Artificial Intelligence 5 min read

Alibaba Unveils Qwen3‑Max‑Preview: First Trillion‑Parameter LLM and What It Means

Alibaba introduced the Qwen3‑Max‑Preview model, a trillion‑parameter LLM that boosts multilingual understanding, complex instruction handling, and tool use while cutting hallucinations, offers competitive benchmark scores, supports 262K context, and comes with tiered token‑based pricing that may limit broader adoption.

21CTO

Sep 8, 2025

Alibaba Unveils Qwen3‑Max‑Preview: First Trillion‑Parameter LLM and What It Means

On September 6, Alibaba released the Qwen3‑Max‑Preview model on the Qwen official website and OpenRouter, describing it as the most powerful language model in the Qwen series.

The model is now accessible through Qwen Chat, Alibaba Cloud API, OpenRouter, and Hugging Face’s AnyCoder tool.

Compared with the 2.5 series, Qwen3‑Max‑Preview shows significant improvements in Chinese and English comprehension, complex instruction following, and tool invocation, while dramatically reducing knowledge hallucinations, making the model smarter and more reliable.

The model boasts a parameter count of 1 trillion and leads the Arena‑Hard v2 benchmark leaderboard; it also achieved an 80.6 score on the AIME25 benchmark, demonstrating strong logical reasoning and promising new experiences for complex workflows and high‑quality open‑ended dialogues.

Alibaba Cloud adopts a token‑based tiered pricing scheme:

0‑32K tokens: $0.861 per million input tokens, $3.441 per million output tokens.

32K‑128K tokens: $143.4 per million input, $573.5 per million output.

128K‑252K tokens: $2.151 per million input, $8.602 per million output.

This pricing is cost‑effective for small tasks but becomes expensive for long‑running workloads.

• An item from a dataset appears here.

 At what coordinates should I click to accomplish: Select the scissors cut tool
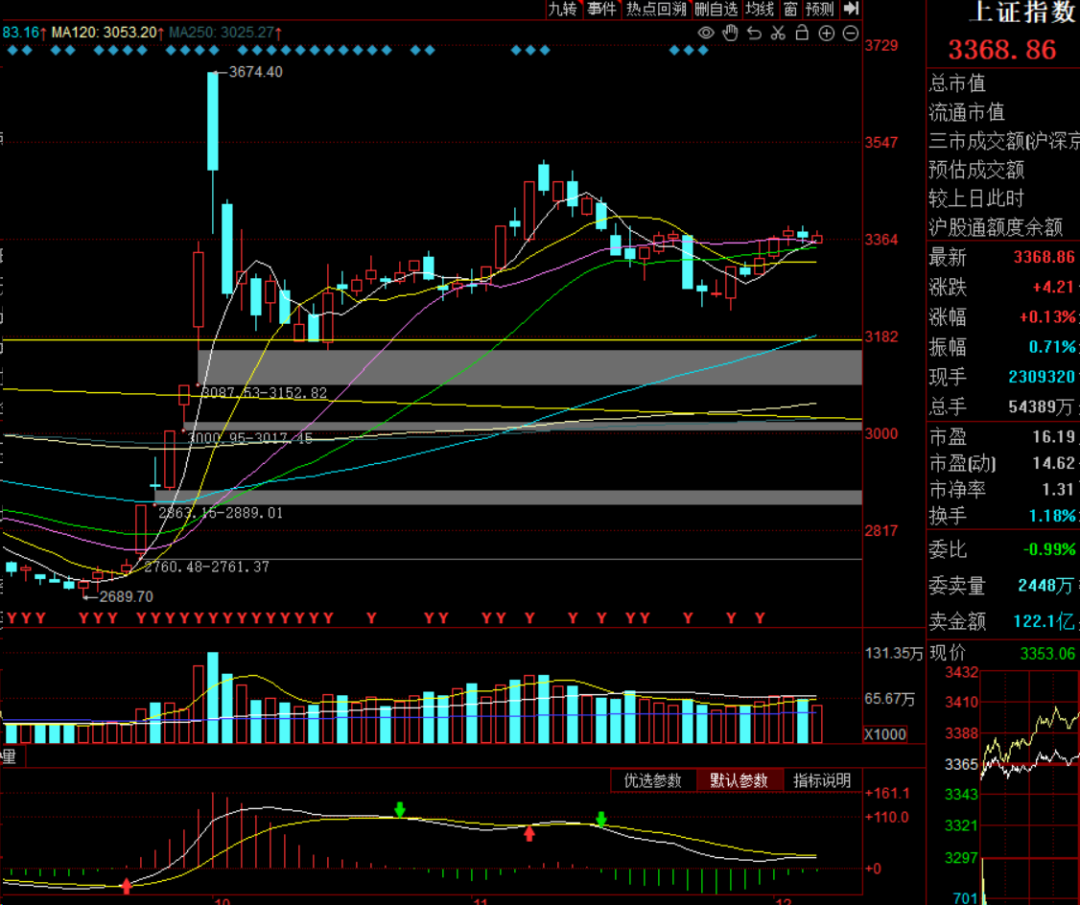[x=777, y=33]
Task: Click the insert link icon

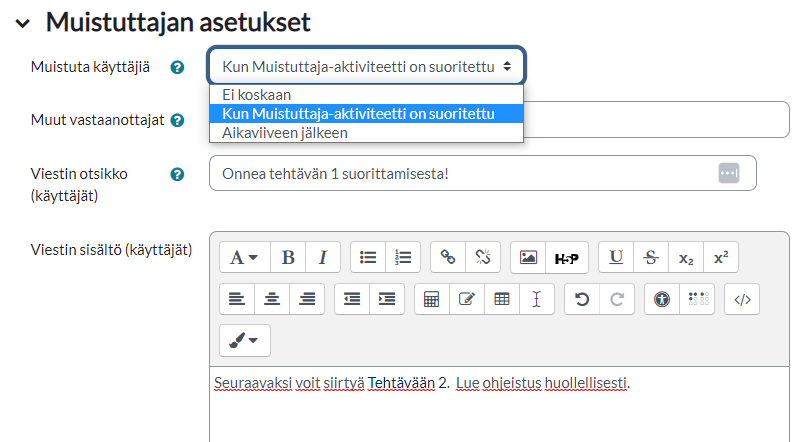Action: point(448,257)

Closed‑Source May Affect Adoption

Unlike earlier Qwen versions, this model is not open‑source; access is limited to API and partner platforms. This commercial focus could slow broader adoption in the research and open‑source communities.

Key Takeaways

First trillion‑parameter Qwen model, marking Alibaba’s largest and most advanced LLM to date.

Supports 262K context length with cached tokens, surpassing many commercial models in document and session handling.

Competitive benchmark performance, outperforming Qwen3‑235B and rivaling Claude Opus 4, Kimi K2, and Deepseek‑V3.1.

Despite not being marketed as a reasoning model, early results show strong structured reasoning on complex tasks.

Closed‑source, tiered‑pricing model offers affordable small‑task usage but high costs at larger contexts, limiting accessibility.

Conclusion

Qwen3‑Max‑Preview sets a new scale benchmark for commercial LLMs with its trillion‑parameter design, 262K context length, and strong benchmark results, showcasing Alibaba’s technical depth. However, its closed‑source nature and steep tiered pricing raise questions about how widely it will be adopted.